Text Detection & Recognition

A multi-engine OCR system that combines transformer-based models, classical computer vision techniques, and ensemble methods for robust text detection and recognition from images.

Overview

This project implements a hybrid pipeline that leverages multiple state-of-the-art OCR engines (TrOCR, EasyOCR, PaddleOCR) alongside YOLO-based detection to achieve high-accuracy text extraction. The system includes preprocessing, layout analysis, ensemble inference, and NLP-based post-processing to handle diverse document types and image quality conditions.

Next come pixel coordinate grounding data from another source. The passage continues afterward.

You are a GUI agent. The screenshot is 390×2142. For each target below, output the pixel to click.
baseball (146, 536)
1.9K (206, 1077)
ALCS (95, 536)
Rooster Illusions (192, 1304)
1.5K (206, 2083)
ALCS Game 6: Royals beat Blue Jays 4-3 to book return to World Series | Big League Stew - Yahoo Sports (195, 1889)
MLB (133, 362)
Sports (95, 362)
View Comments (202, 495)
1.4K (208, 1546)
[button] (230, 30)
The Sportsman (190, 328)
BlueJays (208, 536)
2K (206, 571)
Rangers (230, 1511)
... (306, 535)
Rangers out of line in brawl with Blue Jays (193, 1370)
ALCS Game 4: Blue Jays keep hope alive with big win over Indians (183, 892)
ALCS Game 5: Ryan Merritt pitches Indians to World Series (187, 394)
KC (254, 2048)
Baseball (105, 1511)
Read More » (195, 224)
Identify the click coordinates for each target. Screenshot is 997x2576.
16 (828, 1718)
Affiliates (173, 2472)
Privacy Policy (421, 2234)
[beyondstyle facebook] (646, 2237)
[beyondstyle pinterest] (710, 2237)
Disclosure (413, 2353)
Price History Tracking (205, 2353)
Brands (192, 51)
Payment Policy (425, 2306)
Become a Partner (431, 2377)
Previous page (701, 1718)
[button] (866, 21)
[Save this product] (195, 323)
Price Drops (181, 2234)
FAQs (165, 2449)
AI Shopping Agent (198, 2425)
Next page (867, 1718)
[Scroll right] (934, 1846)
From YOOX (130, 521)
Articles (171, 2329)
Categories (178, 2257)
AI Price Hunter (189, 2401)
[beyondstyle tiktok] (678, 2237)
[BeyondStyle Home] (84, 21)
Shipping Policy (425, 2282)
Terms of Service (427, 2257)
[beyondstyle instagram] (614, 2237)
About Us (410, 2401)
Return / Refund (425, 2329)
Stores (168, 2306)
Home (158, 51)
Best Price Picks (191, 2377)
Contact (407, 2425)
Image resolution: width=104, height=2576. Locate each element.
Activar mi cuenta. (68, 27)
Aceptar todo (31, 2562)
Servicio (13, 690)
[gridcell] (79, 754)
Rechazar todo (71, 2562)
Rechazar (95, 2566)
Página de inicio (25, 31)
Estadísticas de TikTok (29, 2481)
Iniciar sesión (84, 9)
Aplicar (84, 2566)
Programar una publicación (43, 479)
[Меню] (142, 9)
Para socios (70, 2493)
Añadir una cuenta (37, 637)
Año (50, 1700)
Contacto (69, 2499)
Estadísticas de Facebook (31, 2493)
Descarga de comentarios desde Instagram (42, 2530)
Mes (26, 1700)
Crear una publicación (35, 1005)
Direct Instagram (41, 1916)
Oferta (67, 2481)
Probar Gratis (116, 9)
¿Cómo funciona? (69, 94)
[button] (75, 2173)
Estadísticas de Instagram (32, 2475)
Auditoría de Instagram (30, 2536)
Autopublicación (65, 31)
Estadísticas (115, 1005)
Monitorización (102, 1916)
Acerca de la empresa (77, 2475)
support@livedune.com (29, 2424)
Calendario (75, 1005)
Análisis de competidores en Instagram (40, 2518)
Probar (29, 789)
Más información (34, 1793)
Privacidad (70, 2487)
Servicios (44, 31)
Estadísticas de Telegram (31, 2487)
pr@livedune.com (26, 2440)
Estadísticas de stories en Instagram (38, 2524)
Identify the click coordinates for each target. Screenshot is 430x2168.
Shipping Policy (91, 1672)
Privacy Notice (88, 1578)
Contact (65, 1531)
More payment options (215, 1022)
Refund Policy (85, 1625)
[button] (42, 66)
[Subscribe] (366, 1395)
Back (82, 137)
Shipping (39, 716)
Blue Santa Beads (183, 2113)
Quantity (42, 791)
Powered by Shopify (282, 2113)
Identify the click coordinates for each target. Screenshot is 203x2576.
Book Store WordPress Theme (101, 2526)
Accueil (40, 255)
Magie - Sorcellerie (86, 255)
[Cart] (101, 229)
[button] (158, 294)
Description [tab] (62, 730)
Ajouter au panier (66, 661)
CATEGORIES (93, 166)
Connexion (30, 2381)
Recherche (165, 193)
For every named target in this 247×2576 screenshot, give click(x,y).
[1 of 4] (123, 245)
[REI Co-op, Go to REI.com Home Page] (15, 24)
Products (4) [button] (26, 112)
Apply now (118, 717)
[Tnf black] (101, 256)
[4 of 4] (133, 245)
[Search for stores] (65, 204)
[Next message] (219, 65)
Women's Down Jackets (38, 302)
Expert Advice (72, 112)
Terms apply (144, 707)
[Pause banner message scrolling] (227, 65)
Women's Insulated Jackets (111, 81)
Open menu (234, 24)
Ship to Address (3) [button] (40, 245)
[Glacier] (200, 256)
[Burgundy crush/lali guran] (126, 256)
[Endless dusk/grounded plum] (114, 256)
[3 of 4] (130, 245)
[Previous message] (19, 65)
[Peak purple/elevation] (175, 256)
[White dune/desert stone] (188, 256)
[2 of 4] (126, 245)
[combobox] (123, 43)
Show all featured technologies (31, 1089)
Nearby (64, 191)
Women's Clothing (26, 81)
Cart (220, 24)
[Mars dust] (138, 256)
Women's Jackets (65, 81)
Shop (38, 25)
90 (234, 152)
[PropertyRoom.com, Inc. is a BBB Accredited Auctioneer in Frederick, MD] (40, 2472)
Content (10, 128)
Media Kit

Developed as a semester project for Computer Vision course (6th Semester).

Features

Multi-model ensemble approach combining TrOCR, EasyOCR, and PaddleOCR
YOLO-based text region detection with confidence aggregation
Image enhancement pipeline using Real-ESRGAN super-resolution
Document layout analysis via Detectron2 and LayoutParser
Advanced preprocessing with Albumentations and morphological operations
NLP post-processing including spell checking, grammar correction, and semantic validation
Interactive Gradio interface for testing and visualization

Architecture

The pipeline consists of four main stages:

Detection - Text regions are identified using YOLO, PaddleOCR detector, and EasyOCR detector. Bounding boxes are normalized and merged using clustering (DBSCAN).
Preprocessing - Images undergo contrast enhancement, noise reduction, and optional super-resolution. Albumentations handles augmentation for robust recognition.
Recognition - Multiple OCR engines process each detected region. TrOCR provides transformer-based recognition, while EasyOCR and PaddleOCR offer complementary strengths for different text styles.
Post-processing - Results are aggregated through ensemble voting. Text undergoes spell checking (pyspellchecker), grammar validation (LanguageTool), and semantic consistency checks (Sentence Transformers).

Installation

See setup.md for detailed installation instructions. Quick start:

git clone https://github.com/ASAD2204/CV-Text-Recognition-Pipeline.git
cd CV-Text-Recognition-Pipeline
python -m venv .venv
.venv\Scripts\activate
pip install -r requirements.txt

Some dependencies (detectron2, mmcv, mmdet) require specific CUDA versions. Refer to setup.md for platform-specific guidance.

Usage

Launch the Jupyter notebook:

jupyter notebook Text_Detection_&_Recognition.ipynb

The notebook provides an interactive Gradio interface for uploading images and viewing results. Outputs are saved to the Results/ directory.

Dependencies

Core libraries: PyTorch, Transformers, OpenCV, NumPy, Pillow, Gradio

OCR engines: EasyOCR, PaddleOCR, TrOCR

Detection: Ultralytics YOLO, MMOCR (optional)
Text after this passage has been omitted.